Première sagesse : Les beaux noms d’Allah ont des théophanies illimitées et indéterminées. Les créatures se différencient indéfiniment et en fonction de ces théophanies illimitées. Les noms prient en eux-mêmes nécessitent une manifestation c'est-à-dire qu’ils induisent une nécessité de manifester leurs dispositions. La contemplation de ces théophanies implique de refléter leur beauté dans les manifestations car ces noms produisent le renouvellement du livre du monde. Autrement dit, ils renouvellent les créatures pour des moments passagers sous forme de répétition permanente. Ces noms produisent le livre des créatures renouvelées par une reproduction sage et dans un but précis. Tout écrit apparaît aux yeux du Créateur et devant toute créature possédant une conscience afin de les pousser à lire.
Seconde cause ou seconde sagesse : De même que les actions présentes dans les créatures essentielles source de plaisir, d’appétit et de désir. Tout acte induit un plaisir mais chacun d’eux est limité par sa nature à un genre de plaisir.
C’est une sollicitude sainte et totale ainsi qu’un amour saint et total Lui convenant et exprimant Son autonomie absolue, Son élévation, Sa sacralité en concordance avec Sa perfection absolue. Convient alors un désir ardent et saint absolu provenant de cette charité sainte et de cet amour sacré. En découle des jouissances saintes provenant de désirs purs et engendrant des plaisirs saints – si l’expression le permet – produits par ces jouissances saintes. La miséricorde absolue prend source dans cette jouissance sainte. C’est ce qui engendre chez les créatures essentielles un agrément total et parfait selon ses prédispositions à l’acte et à son accomplissement. Parmi les actes de puissance tout engendre agrément saint et total – si l’expression est permise – et une fierté sacrée et absolue. Tout cela ne convient et dépend que du Clément, du Miséricordieux qui accomplit des actes universels de manière illimitées.
La philosophie et la science ignorent cette sagesse fine concernant les actes se produisant dans l’existence.
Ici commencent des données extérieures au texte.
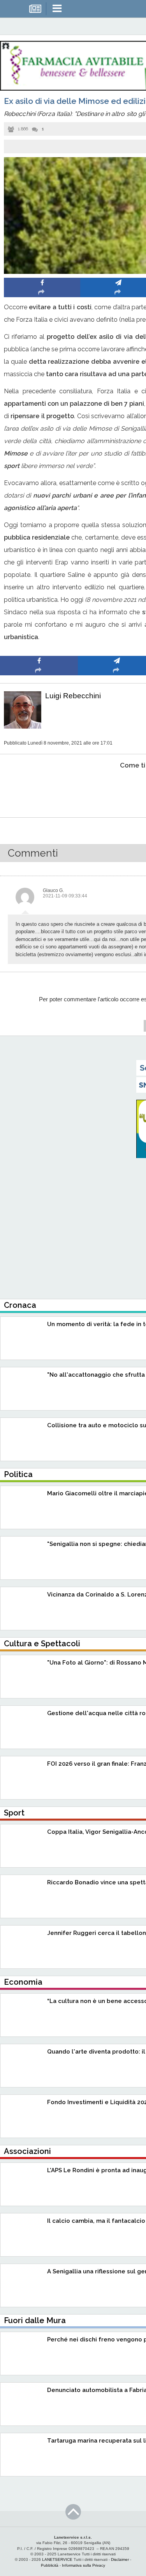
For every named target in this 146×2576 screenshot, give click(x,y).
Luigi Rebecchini (73, 696)
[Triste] (117, 789)
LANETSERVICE (57, 2559)
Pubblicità (49, 2565)
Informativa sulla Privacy (83, 2565)
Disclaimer (120, 2559)
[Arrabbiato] (39, 789)
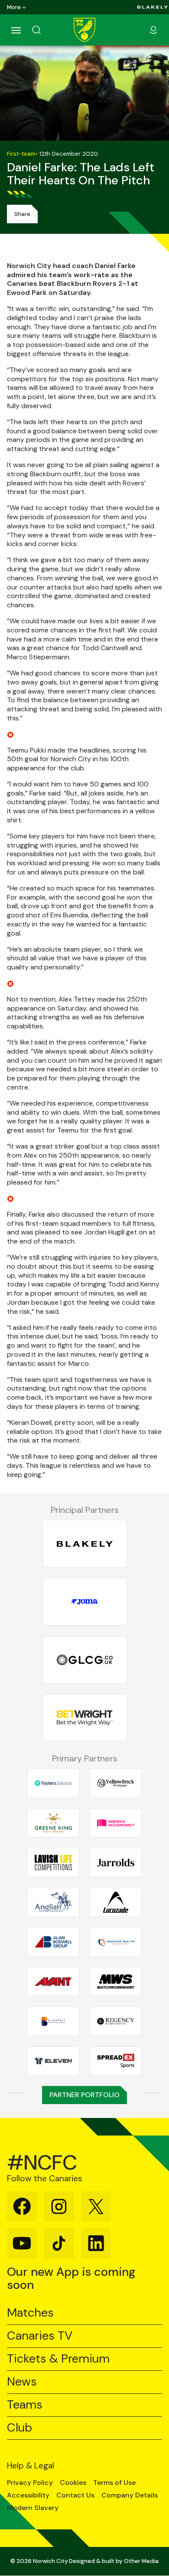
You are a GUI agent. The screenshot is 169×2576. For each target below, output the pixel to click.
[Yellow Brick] (115, 1783)
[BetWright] (85, 1718)
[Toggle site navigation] (15, 30)
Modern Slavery (32, 2508)
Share (22, 214)
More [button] (14, 7)
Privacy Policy (30, 2482)
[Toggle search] (46, 30)
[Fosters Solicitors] (53, 1783)
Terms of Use (114, 2482)
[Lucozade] (115, 1902)
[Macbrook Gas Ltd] (115, 1941)
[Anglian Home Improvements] (53, 1902)
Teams (24, 2404)
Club (19, 2427)
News (22, 2381)
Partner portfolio (84, 2094)
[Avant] (53, 1981)
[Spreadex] (115, 2060)
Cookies (73, 2482)
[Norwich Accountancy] (115, 1822)
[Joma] (85, 1602)
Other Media (141, 2561)
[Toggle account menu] (153, 30)
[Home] (84, 30)
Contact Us (75, 2495)
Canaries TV (39, 2336)
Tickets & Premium (58, 2359)
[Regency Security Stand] (115, 2021)
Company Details (129, 2495)
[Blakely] (152, 7)
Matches (30, 2313)
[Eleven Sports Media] (53, 2060)
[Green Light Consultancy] (85, 1660)
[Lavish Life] (53, 1862)
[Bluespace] (53, 2021)
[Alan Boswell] (53, 1941)
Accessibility (28, 2495)
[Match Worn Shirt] (115, 1981)
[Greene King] (53, 1822)
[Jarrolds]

Les gens ont confondu la nature profonde et le hasard aveugle ainsi que les causes figées et la stupidité avec la vraie vision scientifique de sagesse. Ils n’ont pas été guidés vers la lumière des réalités, ils se sont grandement égarés.
قُلِ اللهُ ثُمَّ ذَرْهُمْ فِى خَوْضِهِمْ يَلْعَبوُنَ
رَبَّناَ لاَ تُزِغْ قُلُوبَناَ بَعْدَ اِذْ هَدَيْتَناَ وَهَبْ لَناَ مِنْ لَدُنْكَ رَحْمَةً اِنَّكَ اَنْتَ الْوَهَّابُ
اَللّٰهُمَّ صَلِّ وَسَلِّمْ عَلٰى كاَشِفِ طِلْسِمِ كاَۤئِناَتِكَ بِعَدَدِ ذَرَّاتِ الْمَوْجُوداَتِ وَعَلٰۤى اٰلِهِ وَصَحْبِهِ ماَداَمَ اْلاَرْضُ وَالسَّمٰوَاتُ
« Dis Allah et abandonne-les à leurs vains jeux »
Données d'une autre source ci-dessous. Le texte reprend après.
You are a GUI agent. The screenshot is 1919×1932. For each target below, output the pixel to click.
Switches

« Seigneur ne détourne pas nos cœurs après nous avoir guidés et accorde-nous une miséricorde venant de Toi car tu es le Donateur généreux »
Seigneur prie et salue celui qui délivre du charme des créatures autant qu’il y a d’atomes existenciés ainsi que sur sa famille et ses compagnons tant que persistent la terre et les cieux.